Thousands barred from praying in Al-Aqsa

Author: 
MOHAMMED MAR'I | ARAB NEWS
Publication Date: 
Sat, 2010-08-14 01:46

Hussein told Arab News that only around 40,000 worshipers succeeded in entering Jerusalem for the prayer. The Israeli police in Jerusalem confirmed the number. It added that thousands of police and border patrol officers were stationed near Al-Aqsa Mosque, Old City and East Jerusalem, in order to prevent disturbances.
Police said they allowed Palestinian married men aged 50 and over and women aged 45 and over to enter Jerusalem.
Arabs inside Israel and those living in East Jerusalem do not face restrictions in visiting the mosque compound, the place where the Palestinian uprising began in 2000. But since then, Palestinians from the West Bank have had an increasingly difficult time entering Jerusalem.
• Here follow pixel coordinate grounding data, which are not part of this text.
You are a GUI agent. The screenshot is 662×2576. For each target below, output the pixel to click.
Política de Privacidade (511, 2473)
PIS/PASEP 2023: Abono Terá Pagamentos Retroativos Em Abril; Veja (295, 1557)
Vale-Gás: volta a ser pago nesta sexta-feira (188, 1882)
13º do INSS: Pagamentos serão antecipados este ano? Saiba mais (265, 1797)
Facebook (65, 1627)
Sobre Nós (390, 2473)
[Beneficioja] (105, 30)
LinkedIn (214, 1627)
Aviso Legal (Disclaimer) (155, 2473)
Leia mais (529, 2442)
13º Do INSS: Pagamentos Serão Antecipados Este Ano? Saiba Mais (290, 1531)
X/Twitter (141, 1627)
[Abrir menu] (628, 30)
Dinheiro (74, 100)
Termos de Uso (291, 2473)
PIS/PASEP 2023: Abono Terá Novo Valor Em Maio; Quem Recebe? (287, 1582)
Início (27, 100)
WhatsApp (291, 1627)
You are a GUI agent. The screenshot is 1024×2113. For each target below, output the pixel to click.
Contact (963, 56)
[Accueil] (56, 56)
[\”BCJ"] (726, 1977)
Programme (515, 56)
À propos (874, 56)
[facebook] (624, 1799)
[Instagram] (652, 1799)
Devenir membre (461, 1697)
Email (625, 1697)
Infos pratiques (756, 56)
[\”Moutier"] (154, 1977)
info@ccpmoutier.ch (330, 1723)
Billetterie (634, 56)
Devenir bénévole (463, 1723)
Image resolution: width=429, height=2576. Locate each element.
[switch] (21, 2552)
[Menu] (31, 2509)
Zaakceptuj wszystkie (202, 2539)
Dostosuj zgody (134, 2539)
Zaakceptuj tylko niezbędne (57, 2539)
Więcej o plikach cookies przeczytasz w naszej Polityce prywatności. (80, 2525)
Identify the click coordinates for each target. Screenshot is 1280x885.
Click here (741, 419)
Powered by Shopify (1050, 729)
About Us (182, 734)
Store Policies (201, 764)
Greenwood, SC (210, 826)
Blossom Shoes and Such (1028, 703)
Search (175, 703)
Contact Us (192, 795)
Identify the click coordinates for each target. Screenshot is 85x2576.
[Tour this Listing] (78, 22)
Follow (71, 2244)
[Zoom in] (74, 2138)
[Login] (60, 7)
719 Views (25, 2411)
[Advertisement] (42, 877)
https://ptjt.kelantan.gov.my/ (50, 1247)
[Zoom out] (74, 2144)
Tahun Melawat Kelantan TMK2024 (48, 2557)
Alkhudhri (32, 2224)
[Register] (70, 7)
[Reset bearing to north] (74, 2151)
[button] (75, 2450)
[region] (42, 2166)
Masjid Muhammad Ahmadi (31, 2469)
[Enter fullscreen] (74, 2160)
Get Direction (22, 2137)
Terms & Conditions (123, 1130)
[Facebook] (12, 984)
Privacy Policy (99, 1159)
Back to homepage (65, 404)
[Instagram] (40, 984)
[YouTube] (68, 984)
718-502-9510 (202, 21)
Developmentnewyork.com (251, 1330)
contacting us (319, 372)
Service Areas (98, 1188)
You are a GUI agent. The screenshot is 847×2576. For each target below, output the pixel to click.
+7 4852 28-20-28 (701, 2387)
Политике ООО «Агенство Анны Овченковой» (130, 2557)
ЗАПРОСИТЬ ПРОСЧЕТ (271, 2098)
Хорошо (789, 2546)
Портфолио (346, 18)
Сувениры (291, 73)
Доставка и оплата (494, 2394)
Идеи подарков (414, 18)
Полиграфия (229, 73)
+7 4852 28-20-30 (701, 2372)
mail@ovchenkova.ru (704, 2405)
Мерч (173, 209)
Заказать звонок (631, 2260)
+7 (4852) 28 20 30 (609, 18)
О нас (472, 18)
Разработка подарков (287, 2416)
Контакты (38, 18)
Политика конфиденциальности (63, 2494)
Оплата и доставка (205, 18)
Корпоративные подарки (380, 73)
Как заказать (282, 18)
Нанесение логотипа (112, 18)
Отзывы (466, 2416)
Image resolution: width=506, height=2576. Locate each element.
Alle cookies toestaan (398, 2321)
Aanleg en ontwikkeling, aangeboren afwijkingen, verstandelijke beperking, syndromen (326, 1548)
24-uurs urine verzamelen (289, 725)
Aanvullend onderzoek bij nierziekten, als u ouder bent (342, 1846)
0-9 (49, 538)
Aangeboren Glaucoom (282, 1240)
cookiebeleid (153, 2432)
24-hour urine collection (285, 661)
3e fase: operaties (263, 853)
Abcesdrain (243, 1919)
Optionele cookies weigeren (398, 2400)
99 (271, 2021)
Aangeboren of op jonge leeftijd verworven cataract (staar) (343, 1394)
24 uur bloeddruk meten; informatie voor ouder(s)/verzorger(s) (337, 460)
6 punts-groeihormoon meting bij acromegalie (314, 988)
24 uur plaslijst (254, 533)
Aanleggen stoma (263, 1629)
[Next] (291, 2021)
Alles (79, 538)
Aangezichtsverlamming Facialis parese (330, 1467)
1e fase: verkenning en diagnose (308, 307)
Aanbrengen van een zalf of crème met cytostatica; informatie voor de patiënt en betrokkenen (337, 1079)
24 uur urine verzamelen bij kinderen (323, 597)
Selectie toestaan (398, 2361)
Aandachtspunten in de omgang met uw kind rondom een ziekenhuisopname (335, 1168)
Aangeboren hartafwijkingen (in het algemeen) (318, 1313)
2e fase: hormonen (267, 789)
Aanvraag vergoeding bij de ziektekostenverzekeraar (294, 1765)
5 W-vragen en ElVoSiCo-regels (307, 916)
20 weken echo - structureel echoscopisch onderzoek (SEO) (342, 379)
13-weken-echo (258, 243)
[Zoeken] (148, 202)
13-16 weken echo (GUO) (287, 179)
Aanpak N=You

With occasional exceptions, Palestinians from the Gaza Strip cannot get permission to visit the city.
In a separate development, Israeli forces on Friday demolished five stores in the West Bank village of Izbet Al-Tabib, to the east of Qalqilyah.
Bayan Al-Tabib, the head of the village's council, said that Israeli bulldozers razed the stores under the pretext that the houses were built without license from the Israeli Civil Administration, a military department responsible for the coordination of civil affairs in the West Bank.